BLOG

Breaking the law: How legal firms get hacked

law firm hacks

Ever hear about how companies lose their clients’ files without knowing it? It happens to firms every day of all sizes. Cybersecurity is something everyone needs to know about these days.

There are two types of law firms: those that know they’ve been hacked and those that do not; said attorney Vincent Polley recently at the American Bar Association Expo. He went on to express: “everyone in this room has been hacked. How you deal with it is the critical factor.”

Picture it: The year is 2012; the U.S. Federal Bureau of Investigation just informed a New York law firm that all of their clients’ files were found on a server in another country. With their stolen files en route to China, the firm was left desperately figuring out how to keep their attorney-client privilege obligations intact. A few months earlier, the FBI held a briefing with the top 200 firms in New York. The FBI’s message at that meeting was clear: “Hackers see attorneys as a back door to the valuable data of their corporate clients.”

Attorneys have inside details on mergers, patents, and private or personal information. The right details can blackmail people and outflank businesses. In 2011, at least 80 major American legal firms get hacked and that number seems to be rising. With many states now having laws that require disclosure to clients when their information has been lost, once legal firms get hacked, secrecy may not be an option.

Cyber crimes are committed primarily by four types of people:
1) State-sponsored organizations, such as the People’s Liberation Army of China, attack firms who have advanced technological knowledge their government may want. State sponsors also attempt to derail mergers and acquisitions deemed “in the national best interest”.

2) Organized crime syndicates such as “The Mob” employ hacking to gain information for extortion.

3) Hacktivists like Anonymous and LuzSec are groups of people that steal information and take over accounts to advance a political agenda.

4) Independent hackers invade networks for revenge, fun, notoriety, or profit.

The basic path of hacking into an organization is fairly simple. The hacker first decides whether to use bad code such as a virus, Trojan, or malware to invade systems and networks, or use social engineering. Then they pick their target and attack.

Most bad code these days is malware: a semi-automated, slow and steady way to access information. Fully functional code samples can be purchased on Internet message boards for hundreds of dollars. The organizations that create malware sometimes employ hundreds of people—some even operating a help desk providing support. In a malware attack hackers insert a piece of malicious code on a server or computer which then sends passwords, files or emails back to the attackers’ system. Malware is also more frequently being disseminated through social media and social engineering attacks.

Social engineering is an entirely different approach to extracting information than traditional malware attacks against systems.
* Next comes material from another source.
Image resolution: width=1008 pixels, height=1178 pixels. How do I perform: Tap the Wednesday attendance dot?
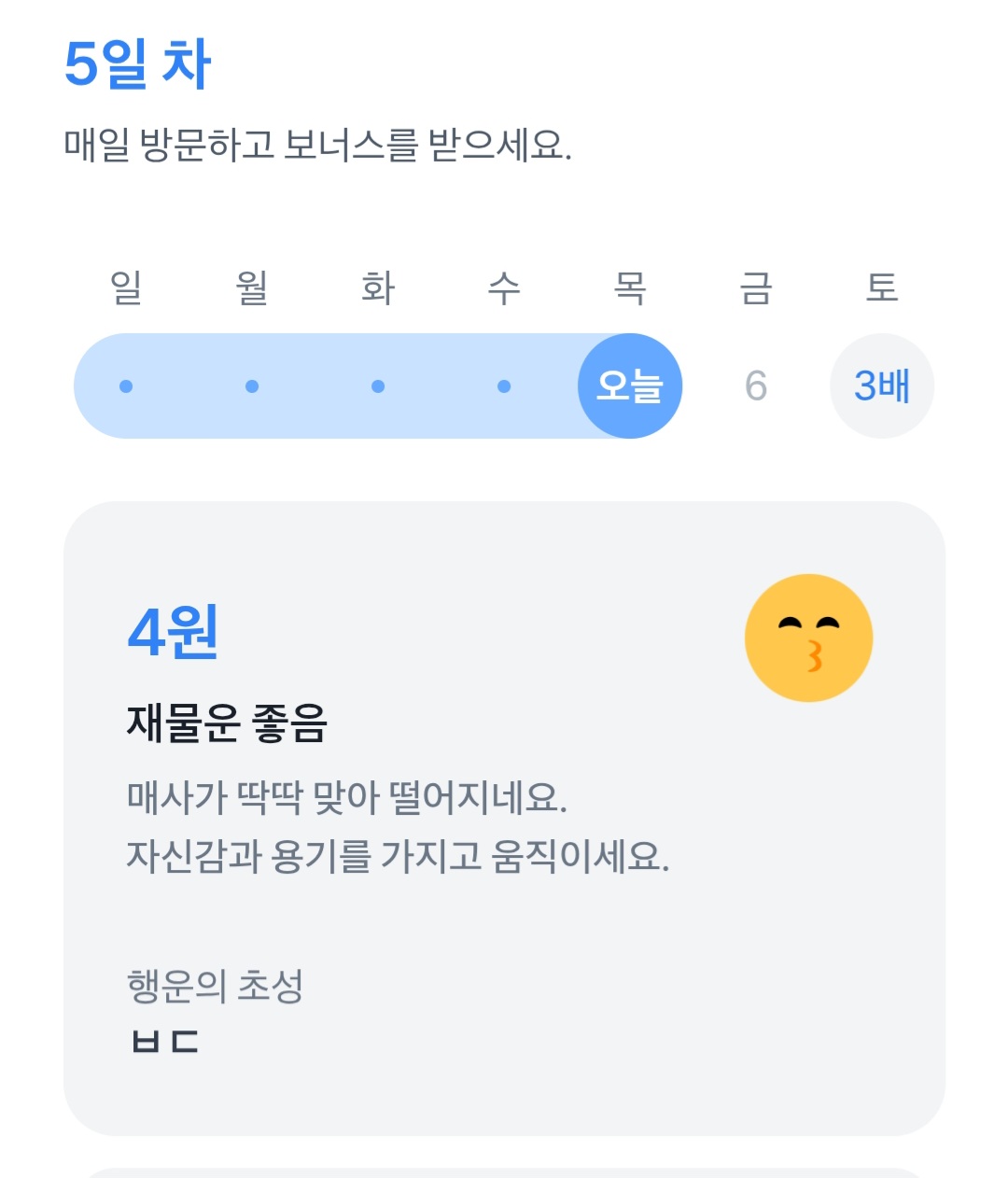click(504, 386)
Falling prey to social engineering, a law firms’ employees and partners accidentally provide basic information that then can be used to unlock data. Social engineering is often the fastest way to gain access to critical systems. In this type of attack hackers can be in and out before anyone suspects foul play.

A shocking 48% of enterprises have been victims of social engineering attacks. But not all attacks come from people clicking links… simply opening an email containing maliciously encoded images can be enough to infect a system. The average cost of these attacks range from $25,000 to $100,000.

Surprisingly, employees don’t need to take any specific action to be attacked and find themselves in a situation where existing security solutions, like antivirus software, cannot help. A law firm or any of its employees simply need to have any type of social media presence to provide a forum for attack. In one recent high-profile case, GoDaddy transferred ownership of a domain to a malicious party using information taken from a social media public profile. The hackers then gained control of every email being sent to the affected organization.

Most hackers gather information through phishing, which is the act of attempting to acquire information such as usernames and passwords or enticing the user to click on a malicious link by masquerading as a trustworthy entity. Although most phishing attacks traditionally happen through email, recent trends are indicating that phishing attacks via social media are on the rise.

So how do social media engineering attacks work?
1) First, cybercrooks build popular-looking Facebook or Twitter profiles by uploading relevant content, trending YouTube videos, etc.

2) Fake fans and followers are then purchased for these profiles for pennies on the dollar, giving these pages the appearance of having a huge following. For example, on sites such as Socialyup.com 500 likes can be purchased for only $30 and 20,000 likes for $699.

3) Once a profile reaches threshold popularity, cyber-bandits sell their profile on the black market. In one recent example, a Facebook page dedicated to the memory of the Boston bombing victims was available for $1,000.

4) With a popular profile purchased, hackers set up a fake website and plant malicious javascript designed to open back doors and steal information.

5) Links are posted to the recently sold Facebook and Twitter profiles with messages aimed at persuading people to click on them. The hackers can gain entry into critical systems or infect the corporate network as soon as an unsuspecting user clicks on one of these links.

So how do legal firms get hacked, and attacked with the rise in social media?
With average attacks costing between $25,000 and $100,000 to clean up, firms need to first understand their vulnerabilities. Start by mapping your social presence to get a clearer picture of how your organization could be being attacked. Once you know how you could be attacked you can start to protect your firm from compromise.